Saved entries:
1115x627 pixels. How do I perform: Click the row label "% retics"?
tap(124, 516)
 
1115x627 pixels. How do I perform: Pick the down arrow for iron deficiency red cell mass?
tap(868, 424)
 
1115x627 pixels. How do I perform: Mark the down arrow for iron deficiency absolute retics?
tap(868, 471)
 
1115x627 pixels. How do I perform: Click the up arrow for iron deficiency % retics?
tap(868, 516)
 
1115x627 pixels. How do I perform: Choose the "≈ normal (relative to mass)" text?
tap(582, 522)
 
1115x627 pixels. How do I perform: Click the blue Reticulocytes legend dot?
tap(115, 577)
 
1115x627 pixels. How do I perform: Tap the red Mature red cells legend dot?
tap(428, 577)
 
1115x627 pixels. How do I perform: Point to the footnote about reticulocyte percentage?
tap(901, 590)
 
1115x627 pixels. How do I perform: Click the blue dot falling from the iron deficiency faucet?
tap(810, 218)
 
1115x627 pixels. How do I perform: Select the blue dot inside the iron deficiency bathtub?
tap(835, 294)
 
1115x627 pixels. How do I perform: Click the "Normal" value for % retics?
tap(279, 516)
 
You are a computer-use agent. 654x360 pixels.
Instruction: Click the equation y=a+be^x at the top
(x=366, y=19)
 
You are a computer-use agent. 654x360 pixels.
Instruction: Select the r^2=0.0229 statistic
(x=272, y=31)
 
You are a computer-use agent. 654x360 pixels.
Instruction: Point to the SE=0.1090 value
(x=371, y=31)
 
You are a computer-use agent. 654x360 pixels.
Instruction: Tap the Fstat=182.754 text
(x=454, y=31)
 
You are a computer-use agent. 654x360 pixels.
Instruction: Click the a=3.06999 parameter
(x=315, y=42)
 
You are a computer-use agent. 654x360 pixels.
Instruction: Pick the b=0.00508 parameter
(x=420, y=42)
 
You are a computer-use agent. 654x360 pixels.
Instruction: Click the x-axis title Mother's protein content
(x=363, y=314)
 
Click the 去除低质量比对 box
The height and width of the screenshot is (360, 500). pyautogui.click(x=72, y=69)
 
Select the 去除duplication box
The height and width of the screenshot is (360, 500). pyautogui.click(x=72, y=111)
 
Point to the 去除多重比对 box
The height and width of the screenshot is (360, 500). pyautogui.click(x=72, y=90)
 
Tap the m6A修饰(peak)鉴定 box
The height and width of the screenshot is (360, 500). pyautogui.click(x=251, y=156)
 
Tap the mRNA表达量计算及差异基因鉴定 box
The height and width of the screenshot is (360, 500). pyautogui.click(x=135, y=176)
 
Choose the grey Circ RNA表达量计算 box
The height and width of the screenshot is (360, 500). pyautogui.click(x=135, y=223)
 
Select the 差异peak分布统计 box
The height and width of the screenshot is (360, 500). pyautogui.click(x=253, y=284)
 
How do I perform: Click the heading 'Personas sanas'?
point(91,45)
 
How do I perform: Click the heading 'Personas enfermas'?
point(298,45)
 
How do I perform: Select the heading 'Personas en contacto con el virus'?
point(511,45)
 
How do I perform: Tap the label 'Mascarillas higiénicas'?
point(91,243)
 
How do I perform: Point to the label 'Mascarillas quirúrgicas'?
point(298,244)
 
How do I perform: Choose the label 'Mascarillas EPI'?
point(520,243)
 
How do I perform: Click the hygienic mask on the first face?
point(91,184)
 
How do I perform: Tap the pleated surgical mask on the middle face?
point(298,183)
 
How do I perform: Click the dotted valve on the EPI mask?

▶ _Exercise directions_: Nothing in the records may be left out; reproduce them exactly.

▶ _Task solution_:
1115x627 pixels. How do I perform: Click the row label "% retics"?
tap(124, 516)
 
1115x627 pixels. How do I perform: Pick the down arrow for iron deficiency red cell mass?
tap(868, 424)
 
1115x627 pixels. How do I perform: Mark the down arrow for iron deficiency absolute retics?
tap(868, 471)
 
1115x627 pixels. How do I perform: Click the up arrow for iron deficiency % retics?
tap(868, 516)
 
1115x627 pixels. How do I perform: Choose the "≈ normal (relative to mass)" text?
tap(582, 522)
 
1115x627 pixels. How do I perform: Click the blue Reticulocytes legend dot?
tap(115, 577)
 
1115x627 pixels. How do I perform: Tap the red Mature red cells legend dot?
tap(428, 577)
 
1115x627 pixels. How do I perform: Point to the footnote about reticulocyte percentage?
tap(901, 590)
 
1115x627 pixels. How do I perform: Click the blue dot falling from the iron deficiency faucet?
tap(810, 218)
 
1115x627 pixels. How do I perform: Select the blue dot inside the iron deficiency bathtub?
tap(835, 294)
 
1115x627 pixels. How do I perform: Click the "Normal" value for % retics?
tap(279, 516)
 
You are a computer-use agent. 654x360 pixels.
Instruction: Click the equation y=a+be^x at the top
(x=366, y=19)
 
You are a computer-use agent. 654x360 pixels.
Instruction: Select the r^2=0.0229 statistic
(x=272, y=31)
 
You are a computer-use agent. 654x360 pixels.
Instruction: Point to the SE=0.1090 value
(x=371, y=31)
 
You are a computer-use agent. 654x360 pixels.
Instruction: Tap the Fstat=182.754 text
(x=454, y=31)
 
You are a computer-use agent. 654x360 pixels.
Instruction: Click the a=3.06999 parameter
(x=315, y=42)
 
You are a computer-use agent. 654x360 pixels.
Instruction: Pick the b=0.00508 parameter
(x=420, y=42)
 
You are a computer-use agent. 654x360 pixels.
Instruction: Click the x-axis title Mother's protein content
(x=363, y=314)
 
Click the 去除低质量比对 box
The height and width of the screenshot is (360, 500). pyautogui.click(x=72, y=69)
 
Select the 去除duplication box
The height and width of the screenshot is (360, 500). pyautogui.click(x=72, y=111)
 
Point to the 去除多重比对 box
The height and width of the screenshot is (360, 500). pyautogui.click(x=72, y=90)
 
Tap the m6A修饰(peak)鉴定 box
The height and width of the screenshot is (360, 500). pyautogui.click(x=251, y=156)
 
Tap the mRNA表达量计算及差异基因鉴定 box
The height and width of the screenshot is (360, 500). pyautogui.click(x=135, y=176)
 
Choose the grey Circ RNA表达量计算 box
The height and width of the screenshot is (360, 500). pyautogui.click(x=135, y=223)
 
Select the 差异peak分布统计 box
The height and width of the screenshot is (360, 500). pyautogui.click(x=253, y=284)
 
How do I perform: Click the heading 'Personas sanas'?
point(91,45)
 
How do I perform: Click the heading 'Personas enfermas'?
point(298,45)
 
How do I perform: Select the heading 'Personas en contacto con el virus'?
point(511,45)
 
How do I perform: Tap the label 'Mascarillas higiénicas'?
point(91,243)
 
How do I perform: Point to the label 'Mascarillas quirúrgicas'?
point(298,244)
 
How do I perform: Choose the label 'Mascarillas EPI'?
point(520,243)
 
How do I perform: Click the hygienic mask on the first face?
point(91,184)
 
How do I perform: Tap the pleated surgical mask on the middle face?
point(298,183)
 
How do I perform: Click the dotted valve on the EPI mask?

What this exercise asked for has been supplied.